◆ **Task description**
Copy each line from the records below in which the word "field" is found.

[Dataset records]
+ + + + +
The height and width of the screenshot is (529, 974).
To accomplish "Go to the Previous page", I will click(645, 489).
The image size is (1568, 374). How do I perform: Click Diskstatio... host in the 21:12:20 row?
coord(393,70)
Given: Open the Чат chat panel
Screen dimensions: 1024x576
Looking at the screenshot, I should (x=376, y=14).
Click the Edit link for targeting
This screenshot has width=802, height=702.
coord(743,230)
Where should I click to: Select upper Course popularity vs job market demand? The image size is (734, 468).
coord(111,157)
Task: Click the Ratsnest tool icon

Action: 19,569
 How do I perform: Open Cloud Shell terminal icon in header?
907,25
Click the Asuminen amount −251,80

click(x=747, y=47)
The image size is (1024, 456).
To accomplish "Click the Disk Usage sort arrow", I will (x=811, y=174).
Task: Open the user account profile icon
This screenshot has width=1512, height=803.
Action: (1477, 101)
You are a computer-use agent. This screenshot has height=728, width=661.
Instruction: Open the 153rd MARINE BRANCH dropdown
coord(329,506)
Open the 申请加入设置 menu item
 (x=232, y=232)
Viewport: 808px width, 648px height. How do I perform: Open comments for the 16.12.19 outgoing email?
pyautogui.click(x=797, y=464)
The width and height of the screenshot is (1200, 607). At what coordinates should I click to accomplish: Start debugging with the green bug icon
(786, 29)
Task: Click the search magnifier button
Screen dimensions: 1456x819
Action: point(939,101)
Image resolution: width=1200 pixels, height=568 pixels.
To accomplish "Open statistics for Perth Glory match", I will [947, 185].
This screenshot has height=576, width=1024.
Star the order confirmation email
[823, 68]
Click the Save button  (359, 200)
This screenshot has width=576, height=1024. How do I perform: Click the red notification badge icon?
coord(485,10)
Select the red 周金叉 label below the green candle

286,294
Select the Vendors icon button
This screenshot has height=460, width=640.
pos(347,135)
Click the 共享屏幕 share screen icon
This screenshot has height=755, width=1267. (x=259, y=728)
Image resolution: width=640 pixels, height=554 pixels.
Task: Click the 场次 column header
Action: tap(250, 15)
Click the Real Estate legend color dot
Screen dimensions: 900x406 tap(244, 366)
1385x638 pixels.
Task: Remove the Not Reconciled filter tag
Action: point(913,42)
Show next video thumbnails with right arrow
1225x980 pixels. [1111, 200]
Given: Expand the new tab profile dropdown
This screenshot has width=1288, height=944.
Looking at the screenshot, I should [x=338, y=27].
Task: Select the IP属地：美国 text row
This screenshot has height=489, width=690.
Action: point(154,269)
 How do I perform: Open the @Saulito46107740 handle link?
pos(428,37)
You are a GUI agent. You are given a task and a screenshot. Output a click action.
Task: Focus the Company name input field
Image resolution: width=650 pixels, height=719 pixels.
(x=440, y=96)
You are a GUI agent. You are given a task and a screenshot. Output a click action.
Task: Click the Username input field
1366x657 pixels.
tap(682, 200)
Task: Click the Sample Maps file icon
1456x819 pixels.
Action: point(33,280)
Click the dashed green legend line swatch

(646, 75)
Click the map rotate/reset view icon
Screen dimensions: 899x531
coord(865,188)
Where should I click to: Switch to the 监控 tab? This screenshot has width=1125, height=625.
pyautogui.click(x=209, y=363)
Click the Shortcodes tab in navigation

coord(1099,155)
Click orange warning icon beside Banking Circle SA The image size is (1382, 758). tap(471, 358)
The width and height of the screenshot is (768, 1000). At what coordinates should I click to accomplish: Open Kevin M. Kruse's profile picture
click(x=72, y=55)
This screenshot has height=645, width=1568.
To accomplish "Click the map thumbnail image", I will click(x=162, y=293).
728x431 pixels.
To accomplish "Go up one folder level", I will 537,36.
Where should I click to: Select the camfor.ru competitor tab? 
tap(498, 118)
+ + + + +
◆ **Completed task**
Task: Focus the Company name input field
Task: Click the Username input field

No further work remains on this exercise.